Data corruption of a mercurial repository

Data corruption of a mercurial repository - mercurial

I have a mercurial repository at c:\Dropbox\code. I've created a clone of this repo locally using:
hg clone -U c:\Dropbox\code c:\GoogleDrive\codeBackup
This bare repo serves the purpose of backup only. I regularly push changes to codeBackup. Furthermore, both the directories are backed-up in the cloud (Dropbox & Google Drive respectively).
If my repo in code becomes corrupt would the codeBackup repo automatically be corrupt since the clone operation used hard links to the original repo? Thus my double-cloud-backup strategy would be useless?
P.S. : I understand that the fall back option is to use the cloud service to restore a previous known good state.
UPDATE : After digging around, I'll add these for reference
Discussion on repo corruption in mercurial
The problem is, if a 'hg clone' was done (without --pull option), then
the destination and the source repo share files inside .hg/store by
using hardlinks 1, if the filesystem provides the hardlinking
feature (NTFS does).
Mercurial is designed to break such hardlinks inside .hg if a commit
or push is done to one of the clones. The prerequisite for this is,
that the Windows API mercurial is using should give a correct answer,
if mercurial is asking "how many hardlinks are on this file?".
We found out that this answer is almost always wrong (always reporting
1, even if it is in fact >1) iff the hg process is running on one
Windows computer and the repository files are on a network share on a
different Windows computer.
To avoid hardlinks (use --pull):
hg clone -U --pull c:\Dropbox\code c:\GoogleDrive\codeBackup
To check for hardlinks:
fsutil hardlink list <file> : Shows all hardlinks for <file>
find . -links +1 : Shows all files with hardlinks > 1
ls -l : shows hardlinks count next to each file

The biggest problem here, regarding repository corruption, is that you're using Dropbox and Google Drive to synchronize repositories across machines.
Don't do that!
This will surely lead to repository corruption unless you can guarantee that:
Your machines will never lose internet connection
You will never have new changes unsynchronized on more than one machine at a time (including times where you have had internet problems)
That Dropbox will always run (variant of never lose internet connection)
You're not just plain unlucky regarding timing
To verify that Dropbox can easily lead to repository corruption, do the following:
Navigate to a folder inside your Dropbox or Google Drive folder and create a Mercurial repository here. Do this on one machine, let's call this machine A.
Add 3 text files to it, with some content (not empty), and commit those 3 text files.
Wait for Dropbox/Google Drive to synchronize all those files onto your second computer, let's call this machine B
Either disconnect the internet on one of the machines, or stop Dropbox/Google Drive on it (doesn't matter which one)
On Machine A, change file 1 and 2, by adding or modifying content in them. On Machine B, change file 2 and 3, making sure to add/modify in some different content from what you did on machine A. Commit all the changes on both machines.
Reconnect to the internet or restart Dropbox/Google Drive, depending on what you did in step 4
Wait for synchronization to complete (Dropbox will show a green checkmark in its tray icon, unsure what Google Drive will display)
Run hg verify in the repositories on both machine A and B
Notice that they are now both corrupt:
D:\Dropbox\Temp\repotest>hg verify
checking changesets
checking manifests
crosschecking files in changesets and manifests
checking files
3.txt#?: rev 1 points to unexpected changeset 1
(expected 0)
3.txt#?: 89ab3388d4d1 not in manifests
3 files, 2 changesets, 6 total revisions
1 warnings encountered!
2 integrity errors encountered!
Instead get a free bitbucket or kiln account and use that to push and pull between to synchronize across multiple computers.

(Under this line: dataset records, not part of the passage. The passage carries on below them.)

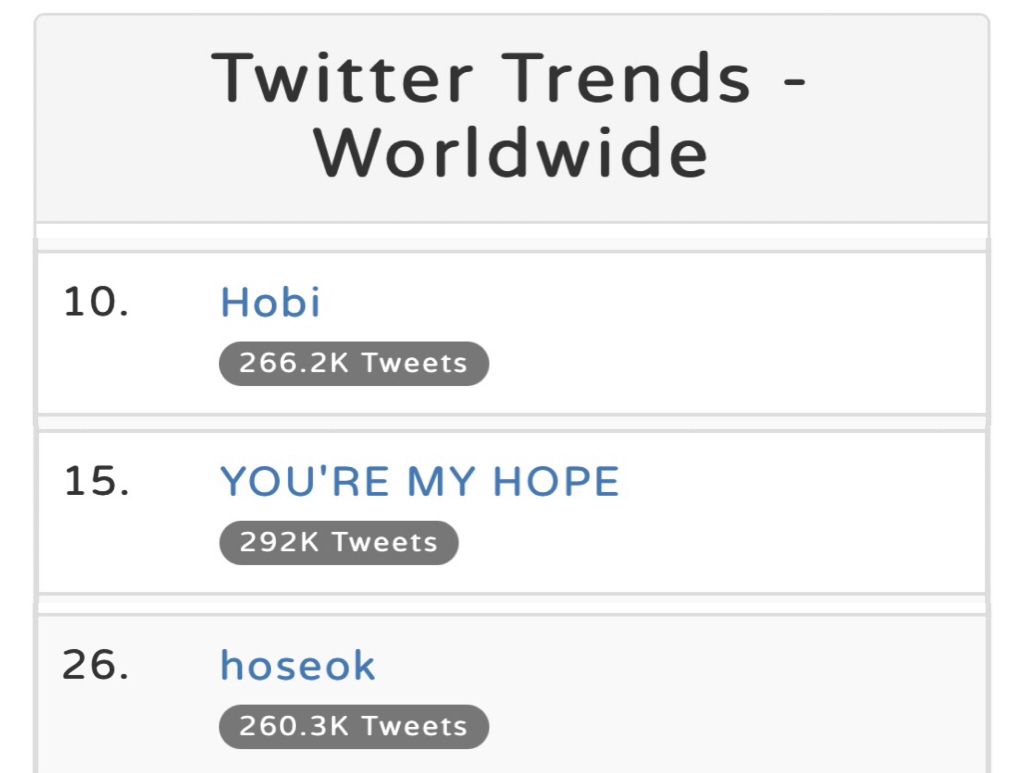
Task: Open the Hobi trend link
Action: coord(270,302)
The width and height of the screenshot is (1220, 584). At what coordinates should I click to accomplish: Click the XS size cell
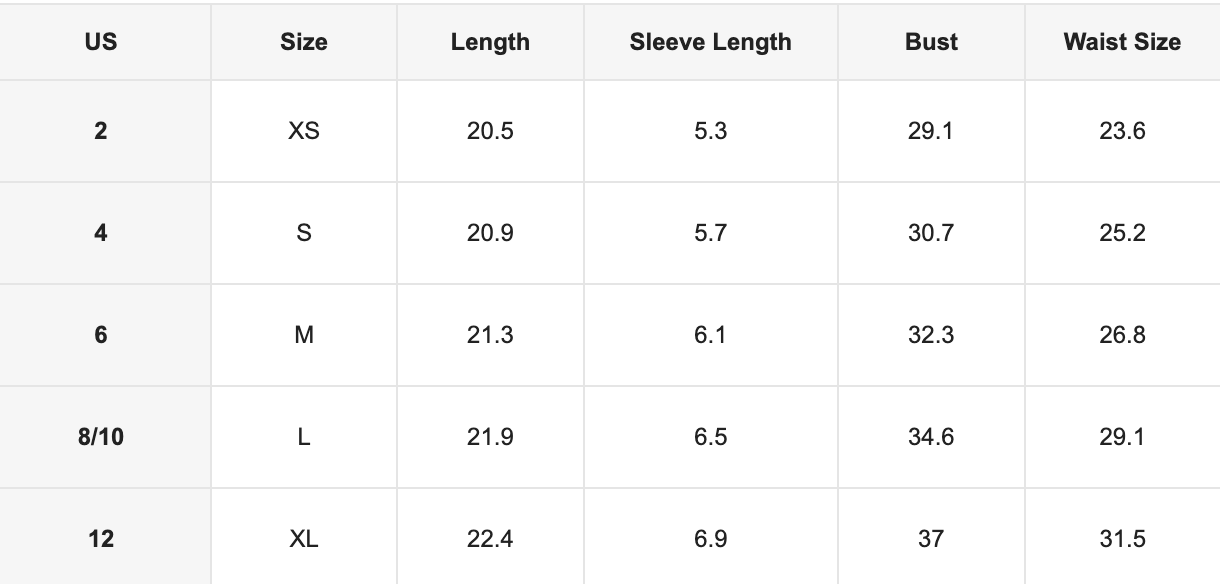(304, 131)
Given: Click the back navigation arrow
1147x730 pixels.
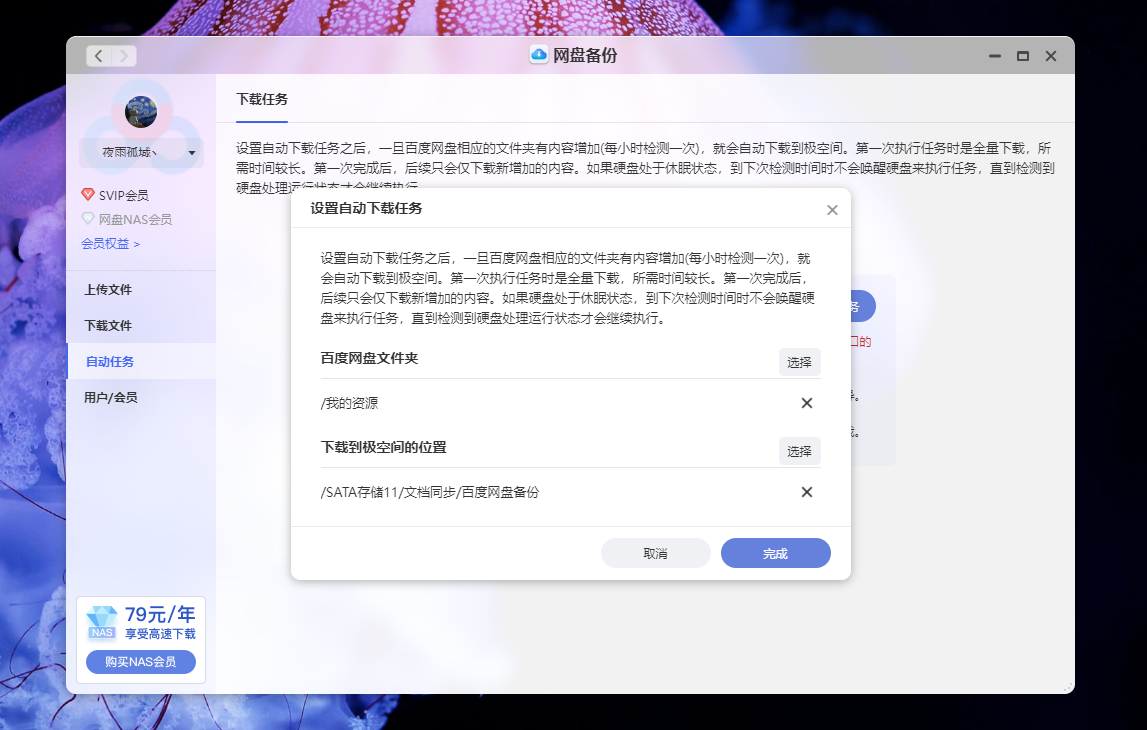Looking at the screenshot, I should click(98, 56).
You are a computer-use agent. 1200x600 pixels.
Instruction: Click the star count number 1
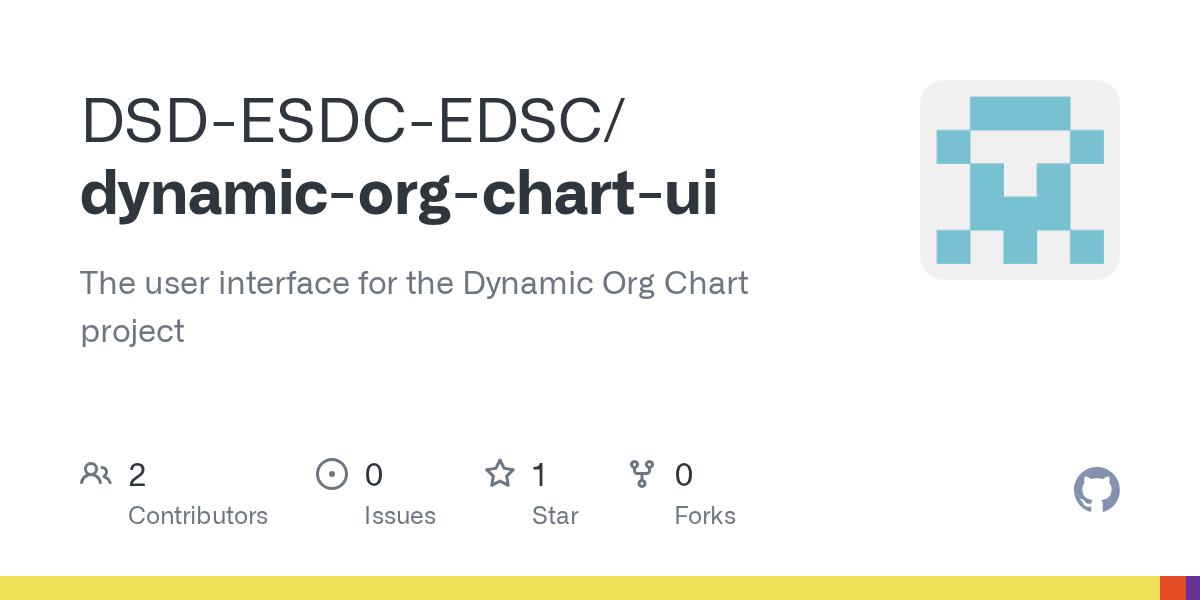pos(540,474)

The only way you code repository can become corrupt (assuming it was not corrupt when you initially cloned it over to codeBackup) is when you write something to it, be it committing, rewriting history, etc. Whenever something gets written to a hard-linked file, Mercurial first breaks the hard link, creates an independent copy of the file and then only modifies that newly created copy.
So to answer your questions: under normal usage scenarios repository corruption will not propagate to your codeBackup repository.

Related

Mercurial - how to make a local central repository

I would like to have a central repository in a directory on my local computer without setting up a server.
Context: I am working with my boss on a local server inside our LAN. We both are using a vnc connection onto the server, and are doing our work there for simplicity reasons. I would like to set it up so that I can have a copy of my scripts for development, and then when I get to a release, I will push it to a different directory that my boss can then run them from (or even better pull from to his own set and run from there).
I read that you can create a hg server by running 'hg serve', but I do not want to open it up to the LAN, because I don't want it to be accessible.
I tried running 'hg push /home/source' and it gave me an error.
I then ran 'hg init' while in that directory and tried again. It looked like it worked, and then didn't show any files in the directory. I ran status and it showed nothing, and then ran log and it showed the commits.

... without setting up a server
One way I've used to share a "central" Mercurial repository without having to deal with any "server" issues is to have the "central" repository in a folder on Dropbox.
For example, suppose:
your repository is named "repo" and that your "private" copy is in ~/repo
your Dropbox directory on your computer is ~/Dropbox/
Then:
cd ~/Dropbox
hg clone ~/repo
Now suppose you make some changes in ~/repo. You can then "push" them from ~/repo to ~/Dropbox/repo, or (more easily, as explained below) "pull" them into ~/Dropbox/repo when you're ready.
To make updating the "central" repository convenient, you might like to create a script such as:
#!/bin/bash
cd ~/Dropbox/repo
hg tip
hg pull -u
hg tip
Notice that in the script, there is no need to specify the source from which to pull; the hgrc file that's created when you created the clone keeps track of that. (Thank you, hg.)
If your colleague has direct access to a folder on your computer, then you could still adopt the strategy described above, without using Dropbox.
Needless to say, there are many variations.
Needless to say also, if more than one person attempts to commit changes to the shared folder, chaos can easily ensue.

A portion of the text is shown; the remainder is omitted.